The reality is that for the past decade the village’s community development department has operated without a full-time director. And, while the department’s part-time employees have handled all of the complex development requests that have come their way, it’s been more of a reactive effort as applications flow in.

With the experience of failing big-box retailers Sears, Carson’s, Sports Authority, Toys R Us and H.H. Gregg in recent years, it was clear that approach needed to change. And the village’s foray into comprehensive planning last year, in addition to a change in the village administrator’s office, has led to a few needed changes in the way it should approach development in the future.

For the first time, perhaps since the commercial building boom of the 1970s, North Riverside is now looking at development through a prospective lens. Over the next year, a professional urban planner who has been hired as a consultant will assess the community development department and recommend how to best staff it in the future.

That planner is also leading a comprehensive look at land use in North Riverside as a way to reflect current trends and plan for the future, not simply react to the fortunes of big-box retailing and try to plug holes in that ever-leakier dyke.

It’s been a refreshing change of outlook for North Riverside, and one which is necessary. The North Riverside of the 1990s is history, and village officials must confront the challenges of the 21st century – municipal pension costs, the retail revolution from big boxes to online sales, aging infrastructure like streets, water lines and sewers.

Beyond the efforts of local elected and appointed officials, the shift in mindset will also affect residents. Again, gone are the days when retail sales taxes subsidize water bills, garbage pickup and vehicles stickers.

All of that aging infrastructure and the pensions of the police officers and firefighters that serve the village have to be funded somehow. Tools like red-light cameras may not be an available solution in the future, and residents need to realize they are the ones officials will turn to when there’s a financial crunch.

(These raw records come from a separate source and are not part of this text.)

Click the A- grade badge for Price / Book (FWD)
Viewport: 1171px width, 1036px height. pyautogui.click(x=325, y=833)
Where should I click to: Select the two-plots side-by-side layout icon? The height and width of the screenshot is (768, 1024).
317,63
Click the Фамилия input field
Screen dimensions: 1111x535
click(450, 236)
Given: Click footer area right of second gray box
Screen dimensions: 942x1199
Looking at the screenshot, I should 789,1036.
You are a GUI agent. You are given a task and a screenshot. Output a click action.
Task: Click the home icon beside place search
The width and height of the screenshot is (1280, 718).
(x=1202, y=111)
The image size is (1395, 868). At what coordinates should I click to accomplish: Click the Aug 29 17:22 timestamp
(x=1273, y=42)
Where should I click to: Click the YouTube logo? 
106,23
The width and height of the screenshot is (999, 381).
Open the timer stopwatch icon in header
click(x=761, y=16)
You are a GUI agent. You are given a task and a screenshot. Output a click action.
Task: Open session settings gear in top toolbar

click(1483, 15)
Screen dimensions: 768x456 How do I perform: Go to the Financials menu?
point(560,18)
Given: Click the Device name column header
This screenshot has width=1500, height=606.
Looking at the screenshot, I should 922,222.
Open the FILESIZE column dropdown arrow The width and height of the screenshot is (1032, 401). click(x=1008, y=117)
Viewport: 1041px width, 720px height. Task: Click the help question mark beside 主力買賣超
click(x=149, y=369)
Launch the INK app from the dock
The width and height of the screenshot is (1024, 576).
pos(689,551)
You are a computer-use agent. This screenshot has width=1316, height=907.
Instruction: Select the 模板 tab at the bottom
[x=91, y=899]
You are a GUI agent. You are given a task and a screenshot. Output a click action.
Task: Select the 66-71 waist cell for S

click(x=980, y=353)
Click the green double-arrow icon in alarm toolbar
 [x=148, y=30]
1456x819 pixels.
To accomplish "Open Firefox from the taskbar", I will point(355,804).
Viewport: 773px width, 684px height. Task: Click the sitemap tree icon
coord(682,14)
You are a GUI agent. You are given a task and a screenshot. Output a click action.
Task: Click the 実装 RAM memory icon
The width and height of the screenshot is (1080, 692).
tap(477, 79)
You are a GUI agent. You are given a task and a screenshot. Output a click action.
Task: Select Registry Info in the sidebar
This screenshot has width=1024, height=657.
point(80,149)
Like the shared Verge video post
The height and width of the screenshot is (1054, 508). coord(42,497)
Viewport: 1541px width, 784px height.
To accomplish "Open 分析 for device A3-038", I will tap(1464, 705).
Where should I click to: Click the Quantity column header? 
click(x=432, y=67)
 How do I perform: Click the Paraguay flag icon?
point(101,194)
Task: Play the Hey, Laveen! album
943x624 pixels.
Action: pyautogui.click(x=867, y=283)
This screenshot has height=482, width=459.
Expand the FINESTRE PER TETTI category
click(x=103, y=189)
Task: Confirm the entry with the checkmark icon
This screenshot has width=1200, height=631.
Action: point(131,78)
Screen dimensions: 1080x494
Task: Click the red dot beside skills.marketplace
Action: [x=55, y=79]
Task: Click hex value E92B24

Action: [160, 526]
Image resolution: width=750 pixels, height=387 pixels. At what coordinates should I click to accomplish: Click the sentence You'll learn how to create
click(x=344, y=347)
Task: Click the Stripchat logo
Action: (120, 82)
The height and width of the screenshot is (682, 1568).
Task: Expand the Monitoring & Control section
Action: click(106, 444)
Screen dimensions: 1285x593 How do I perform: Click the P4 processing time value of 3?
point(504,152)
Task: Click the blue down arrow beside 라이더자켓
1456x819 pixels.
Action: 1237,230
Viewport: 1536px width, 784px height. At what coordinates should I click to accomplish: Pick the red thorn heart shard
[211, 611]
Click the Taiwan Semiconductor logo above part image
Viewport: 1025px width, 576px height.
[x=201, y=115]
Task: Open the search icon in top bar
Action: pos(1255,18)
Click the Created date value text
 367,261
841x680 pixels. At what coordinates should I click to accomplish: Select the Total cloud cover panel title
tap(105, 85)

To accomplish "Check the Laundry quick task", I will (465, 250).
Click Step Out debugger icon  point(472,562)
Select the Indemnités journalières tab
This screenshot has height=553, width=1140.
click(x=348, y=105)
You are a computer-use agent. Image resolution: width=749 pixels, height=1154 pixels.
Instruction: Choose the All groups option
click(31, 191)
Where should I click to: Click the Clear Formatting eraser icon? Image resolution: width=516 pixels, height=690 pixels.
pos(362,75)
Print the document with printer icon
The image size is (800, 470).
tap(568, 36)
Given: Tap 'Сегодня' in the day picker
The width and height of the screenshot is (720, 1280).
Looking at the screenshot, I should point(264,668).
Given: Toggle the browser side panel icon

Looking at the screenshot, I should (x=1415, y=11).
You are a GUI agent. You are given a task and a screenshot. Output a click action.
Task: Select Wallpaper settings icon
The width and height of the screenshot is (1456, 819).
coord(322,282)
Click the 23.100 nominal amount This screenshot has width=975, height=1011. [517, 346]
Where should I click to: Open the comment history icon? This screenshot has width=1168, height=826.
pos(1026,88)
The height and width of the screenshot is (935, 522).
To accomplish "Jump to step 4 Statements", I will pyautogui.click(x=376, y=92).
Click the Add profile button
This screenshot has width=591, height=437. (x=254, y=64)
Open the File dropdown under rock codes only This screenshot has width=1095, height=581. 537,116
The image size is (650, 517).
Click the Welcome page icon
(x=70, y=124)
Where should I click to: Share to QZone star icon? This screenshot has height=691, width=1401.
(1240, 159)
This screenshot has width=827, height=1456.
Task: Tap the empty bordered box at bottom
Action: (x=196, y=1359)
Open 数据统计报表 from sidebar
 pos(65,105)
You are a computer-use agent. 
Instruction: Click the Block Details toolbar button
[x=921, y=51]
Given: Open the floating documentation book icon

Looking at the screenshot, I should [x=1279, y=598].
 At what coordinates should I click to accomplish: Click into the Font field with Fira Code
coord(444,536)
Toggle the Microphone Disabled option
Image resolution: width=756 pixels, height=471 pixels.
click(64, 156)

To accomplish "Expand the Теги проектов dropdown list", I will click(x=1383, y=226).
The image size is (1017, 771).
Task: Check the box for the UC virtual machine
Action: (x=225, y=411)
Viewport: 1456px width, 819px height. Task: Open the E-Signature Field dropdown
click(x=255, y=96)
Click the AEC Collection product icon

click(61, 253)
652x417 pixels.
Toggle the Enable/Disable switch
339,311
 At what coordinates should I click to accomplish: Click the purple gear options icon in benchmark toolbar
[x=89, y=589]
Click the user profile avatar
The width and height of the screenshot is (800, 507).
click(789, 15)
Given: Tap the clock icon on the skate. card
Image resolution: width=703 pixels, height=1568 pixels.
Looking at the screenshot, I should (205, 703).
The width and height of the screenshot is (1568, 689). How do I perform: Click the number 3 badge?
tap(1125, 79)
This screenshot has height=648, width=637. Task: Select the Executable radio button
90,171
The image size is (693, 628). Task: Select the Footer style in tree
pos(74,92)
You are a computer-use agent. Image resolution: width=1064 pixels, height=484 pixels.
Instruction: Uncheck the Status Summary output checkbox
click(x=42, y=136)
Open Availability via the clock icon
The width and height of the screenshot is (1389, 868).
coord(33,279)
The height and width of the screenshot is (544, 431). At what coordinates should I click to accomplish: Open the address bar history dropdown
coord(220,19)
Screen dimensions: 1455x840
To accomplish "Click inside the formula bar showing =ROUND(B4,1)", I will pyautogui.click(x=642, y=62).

That’s why it’s so important to look at the future comprehensively. Not only the community development department, but how the village delivers police and fire services. Are there ways to consolidate services? What kind of staffing levels are sufficient?

North Riverside government’s turn toward future planning and making sure the village is prepared could have come sooner, but at least has not come later.

There’s a lot of uncertainty right now in the world, and the village’s effort to begin planning in the face of that uncertainty is welcome.